For comparing sleep variables among groups, we excluded the n = 1755 high-discrepancy nights that were used for the original high-discrepancy profiling. This left a total of n = 5826 (low-discrepancy) nights. Sleep estimates for those nights were averaged across all three modalities. This analysis showed that individuals from Group 1 (N = 47), mostly slept in accordance to Cluster 1 nights (76.6% of high-discrepancy nights, characterized by delayed in Oura-determined wake time), had later bedtimes (compared to Group 2: 134 min, Group 3: 141 min, both p’s < 0.001) and wake times (Group 2: 102 min, Group 3: 133 min, both p’s < 0.001) on nights with less than 1 h discrepancy in cross-modality sleep timing estimates. In comparison to Group 2, Group 1 had shorter TIB on these nights (Group 2: −32 min, p = 0.001). Individuals in Group 1 tended to be younger compared to the other two groups and were predominantly students (see Table 3).

Members of Group 2 (N = 66) had mostly Cluster 2 nights (82.7% of high-discrepancy nights; characterized by longer tappigraphy assessed TIB). This group had less daily smartphone use (Group 1: −163 min, Group 3: −137 min, both p’s < 0.001) and lower daily tap count (Group 1: −5605, Group 3: −3331, both p’s < 0.001). Furthermore, a greater proportion of Group 2 individuals reported that they did not usually sleep with their phones near them (see Table 3). This group had the longest TIB, even for low-discrepancy nights (7.91 h).

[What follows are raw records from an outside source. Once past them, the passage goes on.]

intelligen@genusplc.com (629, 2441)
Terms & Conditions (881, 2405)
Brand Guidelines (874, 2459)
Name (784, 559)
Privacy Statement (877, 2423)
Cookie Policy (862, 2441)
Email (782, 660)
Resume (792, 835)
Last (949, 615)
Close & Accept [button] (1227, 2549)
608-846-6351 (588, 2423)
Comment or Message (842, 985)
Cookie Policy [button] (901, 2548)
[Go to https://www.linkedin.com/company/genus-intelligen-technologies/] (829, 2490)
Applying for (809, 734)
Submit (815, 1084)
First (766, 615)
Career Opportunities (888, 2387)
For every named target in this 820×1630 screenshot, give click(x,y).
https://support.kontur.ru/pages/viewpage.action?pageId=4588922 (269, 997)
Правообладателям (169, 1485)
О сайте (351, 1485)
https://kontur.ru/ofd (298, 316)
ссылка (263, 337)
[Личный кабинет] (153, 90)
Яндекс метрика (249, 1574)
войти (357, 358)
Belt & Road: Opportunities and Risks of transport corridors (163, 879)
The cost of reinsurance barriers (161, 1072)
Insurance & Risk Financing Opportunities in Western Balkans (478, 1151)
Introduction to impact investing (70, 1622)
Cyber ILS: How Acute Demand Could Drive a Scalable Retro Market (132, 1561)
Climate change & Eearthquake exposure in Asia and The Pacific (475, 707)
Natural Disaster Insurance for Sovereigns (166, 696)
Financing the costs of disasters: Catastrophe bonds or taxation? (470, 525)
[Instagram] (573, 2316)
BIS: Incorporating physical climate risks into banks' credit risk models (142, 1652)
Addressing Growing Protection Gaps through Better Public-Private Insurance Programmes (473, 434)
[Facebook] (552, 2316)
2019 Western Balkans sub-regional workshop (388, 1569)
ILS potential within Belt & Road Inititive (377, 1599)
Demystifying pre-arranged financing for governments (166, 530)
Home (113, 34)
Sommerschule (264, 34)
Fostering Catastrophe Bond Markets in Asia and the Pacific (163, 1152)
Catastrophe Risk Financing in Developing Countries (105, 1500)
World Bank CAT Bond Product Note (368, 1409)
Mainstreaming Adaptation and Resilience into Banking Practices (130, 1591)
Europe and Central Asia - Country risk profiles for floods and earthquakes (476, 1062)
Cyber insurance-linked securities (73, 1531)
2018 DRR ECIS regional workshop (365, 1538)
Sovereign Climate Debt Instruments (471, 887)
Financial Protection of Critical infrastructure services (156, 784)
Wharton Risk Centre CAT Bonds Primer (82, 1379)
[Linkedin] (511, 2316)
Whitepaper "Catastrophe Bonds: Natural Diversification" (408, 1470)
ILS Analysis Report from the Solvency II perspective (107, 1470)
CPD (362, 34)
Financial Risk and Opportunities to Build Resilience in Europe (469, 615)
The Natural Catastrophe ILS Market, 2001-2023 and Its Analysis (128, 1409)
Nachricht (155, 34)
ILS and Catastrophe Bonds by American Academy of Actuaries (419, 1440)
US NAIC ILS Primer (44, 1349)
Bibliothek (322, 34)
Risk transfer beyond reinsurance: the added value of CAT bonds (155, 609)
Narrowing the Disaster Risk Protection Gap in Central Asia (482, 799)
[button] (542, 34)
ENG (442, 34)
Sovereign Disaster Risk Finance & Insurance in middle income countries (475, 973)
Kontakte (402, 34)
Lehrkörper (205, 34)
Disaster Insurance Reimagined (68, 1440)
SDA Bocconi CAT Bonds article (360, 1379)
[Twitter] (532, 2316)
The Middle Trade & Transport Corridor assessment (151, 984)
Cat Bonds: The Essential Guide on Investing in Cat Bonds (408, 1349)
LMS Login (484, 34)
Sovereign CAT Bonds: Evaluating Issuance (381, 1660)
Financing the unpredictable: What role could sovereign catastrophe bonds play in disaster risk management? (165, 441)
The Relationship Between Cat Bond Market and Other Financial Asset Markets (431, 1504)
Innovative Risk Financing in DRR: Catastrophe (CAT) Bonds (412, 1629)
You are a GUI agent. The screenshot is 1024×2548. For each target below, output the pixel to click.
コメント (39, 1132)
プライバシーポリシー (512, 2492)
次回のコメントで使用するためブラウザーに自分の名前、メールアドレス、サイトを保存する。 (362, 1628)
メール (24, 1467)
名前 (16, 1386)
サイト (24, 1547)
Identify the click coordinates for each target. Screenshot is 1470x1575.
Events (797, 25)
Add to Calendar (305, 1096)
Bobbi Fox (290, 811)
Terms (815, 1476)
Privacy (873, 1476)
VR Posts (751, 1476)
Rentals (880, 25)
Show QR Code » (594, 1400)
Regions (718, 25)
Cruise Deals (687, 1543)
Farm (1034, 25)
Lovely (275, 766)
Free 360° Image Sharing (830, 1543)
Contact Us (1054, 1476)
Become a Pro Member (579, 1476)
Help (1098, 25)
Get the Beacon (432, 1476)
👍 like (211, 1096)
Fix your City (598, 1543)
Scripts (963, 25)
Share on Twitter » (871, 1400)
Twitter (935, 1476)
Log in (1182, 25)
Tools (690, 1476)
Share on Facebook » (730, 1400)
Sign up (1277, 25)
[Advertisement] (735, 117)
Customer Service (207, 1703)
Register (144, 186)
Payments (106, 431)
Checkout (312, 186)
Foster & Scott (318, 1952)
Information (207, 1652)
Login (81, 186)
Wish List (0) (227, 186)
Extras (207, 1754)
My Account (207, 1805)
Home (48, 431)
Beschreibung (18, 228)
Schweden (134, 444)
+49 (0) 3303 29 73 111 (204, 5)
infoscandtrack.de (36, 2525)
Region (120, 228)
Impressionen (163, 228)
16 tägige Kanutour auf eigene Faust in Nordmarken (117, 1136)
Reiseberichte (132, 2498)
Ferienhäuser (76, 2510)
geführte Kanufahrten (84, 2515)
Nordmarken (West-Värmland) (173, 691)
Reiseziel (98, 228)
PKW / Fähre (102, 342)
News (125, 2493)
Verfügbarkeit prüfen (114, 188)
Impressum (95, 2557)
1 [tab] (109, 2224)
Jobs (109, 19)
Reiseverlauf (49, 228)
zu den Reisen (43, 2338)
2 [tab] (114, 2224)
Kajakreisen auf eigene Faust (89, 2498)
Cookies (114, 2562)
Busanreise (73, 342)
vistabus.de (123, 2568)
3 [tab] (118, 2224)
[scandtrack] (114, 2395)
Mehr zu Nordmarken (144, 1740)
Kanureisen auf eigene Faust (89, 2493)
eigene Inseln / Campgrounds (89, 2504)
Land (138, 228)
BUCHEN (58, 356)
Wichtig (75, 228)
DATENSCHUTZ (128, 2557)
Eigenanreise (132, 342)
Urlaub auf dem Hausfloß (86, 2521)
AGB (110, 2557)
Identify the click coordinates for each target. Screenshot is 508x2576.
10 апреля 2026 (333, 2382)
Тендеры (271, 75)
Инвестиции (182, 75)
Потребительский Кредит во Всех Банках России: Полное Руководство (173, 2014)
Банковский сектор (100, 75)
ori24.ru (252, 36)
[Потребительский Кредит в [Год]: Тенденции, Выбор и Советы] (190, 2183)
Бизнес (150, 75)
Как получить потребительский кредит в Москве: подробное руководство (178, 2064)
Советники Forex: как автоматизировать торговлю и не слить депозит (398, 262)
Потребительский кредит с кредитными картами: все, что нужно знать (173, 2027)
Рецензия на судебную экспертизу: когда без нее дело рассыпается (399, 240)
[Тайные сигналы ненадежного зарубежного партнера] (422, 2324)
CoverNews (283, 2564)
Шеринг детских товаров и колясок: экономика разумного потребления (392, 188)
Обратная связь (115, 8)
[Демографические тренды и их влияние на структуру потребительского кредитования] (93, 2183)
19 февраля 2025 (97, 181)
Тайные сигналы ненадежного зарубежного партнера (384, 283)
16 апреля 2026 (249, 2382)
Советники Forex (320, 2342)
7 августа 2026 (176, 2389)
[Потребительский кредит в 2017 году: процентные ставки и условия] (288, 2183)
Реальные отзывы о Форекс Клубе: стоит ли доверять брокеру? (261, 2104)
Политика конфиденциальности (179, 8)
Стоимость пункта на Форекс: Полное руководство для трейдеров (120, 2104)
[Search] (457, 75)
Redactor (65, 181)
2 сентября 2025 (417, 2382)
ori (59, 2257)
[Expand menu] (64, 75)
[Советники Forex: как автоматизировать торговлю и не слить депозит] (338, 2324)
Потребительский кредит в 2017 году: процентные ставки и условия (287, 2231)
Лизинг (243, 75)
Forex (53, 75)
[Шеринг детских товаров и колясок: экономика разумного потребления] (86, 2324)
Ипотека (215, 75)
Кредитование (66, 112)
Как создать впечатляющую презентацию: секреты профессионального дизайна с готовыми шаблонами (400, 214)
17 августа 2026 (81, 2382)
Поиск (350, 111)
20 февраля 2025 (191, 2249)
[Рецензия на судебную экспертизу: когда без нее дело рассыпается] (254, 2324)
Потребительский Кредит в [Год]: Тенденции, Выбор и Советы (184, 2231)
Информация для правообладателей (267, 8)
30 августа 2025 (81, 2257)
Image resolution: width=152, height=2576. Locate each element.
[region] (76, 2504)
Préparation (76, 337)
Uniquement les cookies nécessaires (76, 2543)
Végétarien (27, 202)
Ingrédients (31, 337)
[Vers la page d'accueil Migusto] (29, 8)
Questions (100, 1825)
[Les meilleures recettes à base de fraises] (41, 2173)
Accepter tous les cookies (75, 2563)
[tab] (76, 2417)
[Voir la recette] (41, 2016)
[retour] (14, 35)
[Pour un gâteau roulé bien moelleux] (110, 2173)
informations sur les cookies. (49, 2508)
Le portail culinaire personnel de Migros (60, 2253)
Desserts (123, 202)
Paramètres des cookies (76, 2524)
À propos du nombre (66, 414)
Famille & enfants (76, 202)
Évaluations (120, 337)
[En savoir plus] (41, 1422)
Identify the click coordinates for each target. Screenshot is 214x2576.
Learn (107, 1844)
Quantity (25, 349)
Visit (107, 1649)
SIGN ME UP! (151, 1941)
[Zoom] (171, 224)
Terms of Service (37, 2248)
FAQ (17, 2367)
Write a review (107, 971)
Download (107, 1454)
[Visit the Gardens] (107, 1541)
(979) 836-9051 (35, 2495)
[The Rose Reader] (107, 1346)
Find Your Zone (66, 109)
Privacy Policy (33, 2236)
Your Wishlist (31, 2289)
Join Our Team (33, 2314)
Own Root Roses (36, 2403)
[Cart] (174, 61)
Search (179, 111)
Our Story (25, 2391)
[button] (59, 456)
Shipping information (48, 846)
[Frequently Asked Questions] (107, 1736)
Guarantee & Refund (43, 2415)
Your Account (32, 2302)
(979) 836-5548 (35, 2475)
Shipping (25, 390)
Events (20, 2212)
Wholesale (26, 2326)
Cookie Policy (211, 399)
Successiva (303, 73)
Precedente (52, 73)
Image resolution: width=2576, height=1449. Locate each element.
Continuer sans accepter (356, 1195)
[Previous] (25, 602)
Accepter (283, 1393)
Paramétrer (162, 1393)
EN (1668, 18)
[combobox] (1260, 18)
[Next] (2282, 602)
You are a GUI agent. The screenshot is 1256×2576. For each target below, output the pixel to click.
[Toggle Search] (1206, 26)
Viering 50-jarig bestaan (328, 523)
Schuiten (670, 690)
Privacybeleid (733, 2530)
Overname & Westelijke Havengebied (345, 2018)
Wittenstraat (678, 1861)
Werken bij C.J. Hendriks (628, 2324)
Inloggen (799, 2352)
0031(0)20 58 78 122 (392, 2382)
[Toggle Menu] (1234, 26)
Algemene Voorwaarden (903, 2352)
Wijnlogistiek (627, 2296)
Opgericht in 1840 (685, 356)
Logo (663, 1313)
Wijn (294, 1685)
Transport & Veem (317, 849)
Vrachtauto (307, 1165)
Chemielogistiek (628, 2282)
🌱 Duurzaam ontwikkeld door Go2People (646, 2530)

Group 3 individuals (N = 63) had most of their discrepant nights belonging to Cluster 3 (86.4%), where morning sleep seemed to be interrupted with a brief period of phone use before getting back to sleep. This group was over-represented by staff (49.2%). They had bedtimes resembling that of Group 2 (p = 0.83) but earlier wake times (Group 2: −31 min, p = 0.02), and shorter TIB (Group 2: −24 min, p = 0.01). In terms of smartphone habits, Group 3 matched Group 1 (tap count: p = 0.31, device use: p = 0.79), and had longer daily device use and higher daily tap count as compared to Group 2. Group 3 individuals reported better mood in the morning as compared to those in Group 1.

Discussion

We combined sleep measurement using wearable sleep tracking with smartphone based tappigraphy and EMA to provide redundant as well as complementary information about sleep behavior. There was a high level of data provision (>80% average) over 8 weeks which bodes well for large-scale longitudinal studies. The high compliance rates could be due to participants being incentivized incrementally for regular data logging (see Methods), combined with a relatively low burden of data collection through wearable and phone tracking. Overall, agreement between the three modalities was good, supporting the utility of gathering redundant data in long-term studies where participants will occasionally fail to provide information from one modality. On the minority of nights where significant discrepancy across modalities did occur, the patterns of these, cross-referenced with demographic, questionnaire, and phone use intensity data, provided interesting insights into stable differences in sleep behavior across individuals.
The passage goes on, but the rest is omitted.